Monthly Archives: January 2013

Brand Strategy for Entrepreneurs

Smart entrepreneurs know that a good brand will help build their organization. They recognize the value that a strong brand strategy adds, and they make the effort to do the right things right.

I’ve met countless entrepreneurs with big plans. I’ve had the privilege of working with some great people, and seen a number of projects go from scribbles on a napkin to thriving reality. These projects are exciting and challenging, and it’s a thrill to be involved.

I’ve also seen plenty of dreamers—people with more passion than plans. It’s disheartening. These projects are challenging, too, but not because the work is hard. Instead, it’s just that the gap between capacity, reality and need is just too great for anything I contribute to be effective. It’s not that the idea is bad or the person is incapable. It’s just that they aren’t ready for the reality of being a successful organization, let alone a thriving brand.

As a consultant, I want you to succeed. It’s not only good for your business and our future relationship; it’s more satisfying work. There are a few things that I look for that gives me the confidence we are set-up for success:

I get excited when you have more knowledge about your business operations than I do. You bring more than an idea to the relationship. You understand the basic model behind your success, and you are focused. I bring brand knowledge and strategic objectivity—and often a fresh way of looking at things—for how you tell your story. But you have the passion and the expertise that will grow the business behind the brand.

I get excited when you know your budget. Talk of money doesn’t scare you, and you understand what cash flow can and can’t do for your vision. You know how much money you plan to earn; you know your fixed expenses and costs of your product; you know how much a typical business like yours makes and you’re prepared to invest in your success.

I get excited when you are well aware of your competition. Not just who they are, but why their customers love them. You’re competitive, not arrogant. You have a respect for the market that exists and you understand how your offer makes it better and different, or at least you’re ready to explore opportunities.

I get excited when you are more passionate about your vision than I am. Perhaps you can’t articulate it clearly—that is why you called me, after all—but you have a purpose that drives you.
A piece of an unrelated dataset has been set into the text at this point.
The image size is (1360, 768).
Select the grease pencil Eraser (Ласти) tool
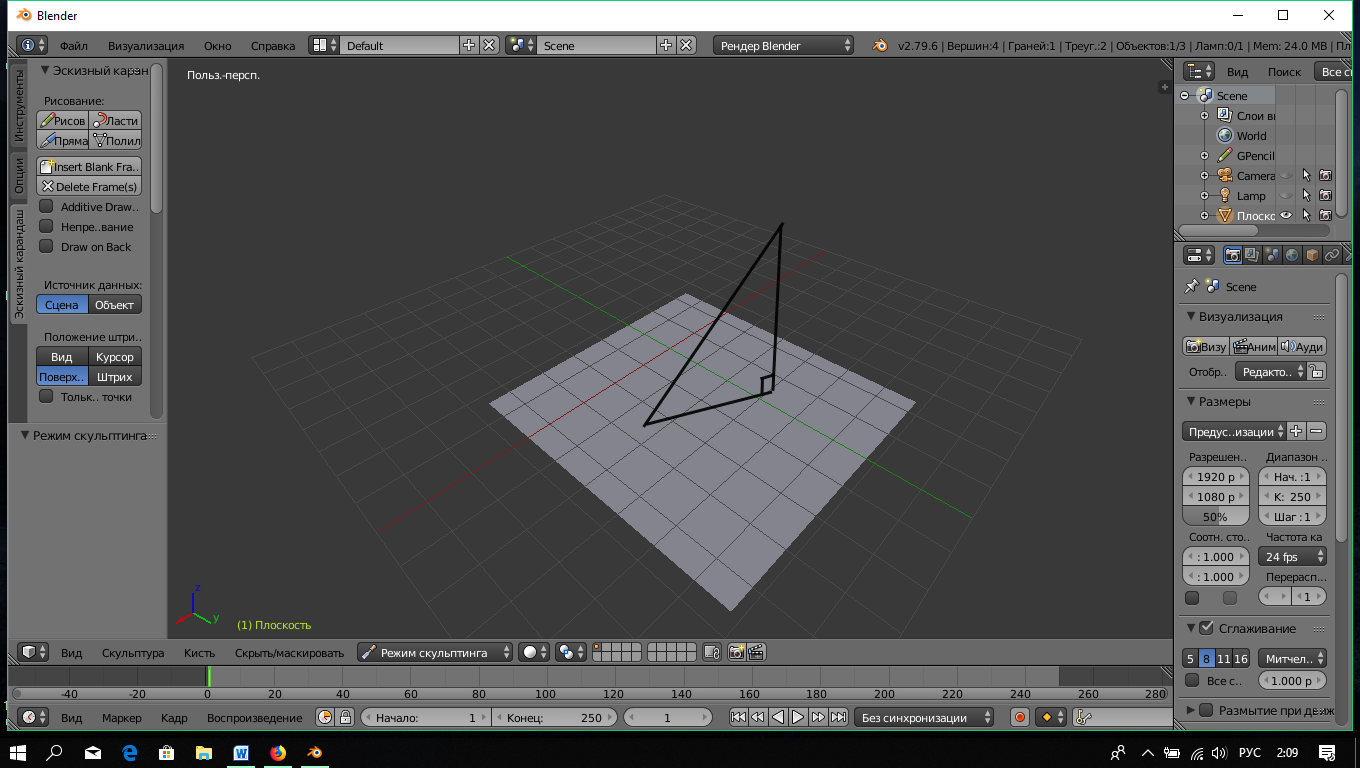click(115, 120)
I get excited when I am the one bringing you back to reality rather than trying to bump you out into the stratosphere.

Most importantly, I get excited when it’s clear you want to work hard to create an experience that will captivate your audience. You reject the notion that you could compromise your values and cut corners on your brand execution since “its just the creative stuff, anyway.” You’re well past the idea that your brand is a defined by a slick logo or a catchy advertising. You know that your brand is at the foundation of your culture, your value proposition, and the experience you promise everyone—your brand captures everything that you want people believe about your organization—and it’s important enough to get your focused attention.

This is how I know you’re ready to do what it takes—not just what is fun and easy—to build a brand that will thrive. You’re smart; you’re committed; you’re realistic; you’re passionate; you’re a leader. This is how I know that you’re set up for brand success.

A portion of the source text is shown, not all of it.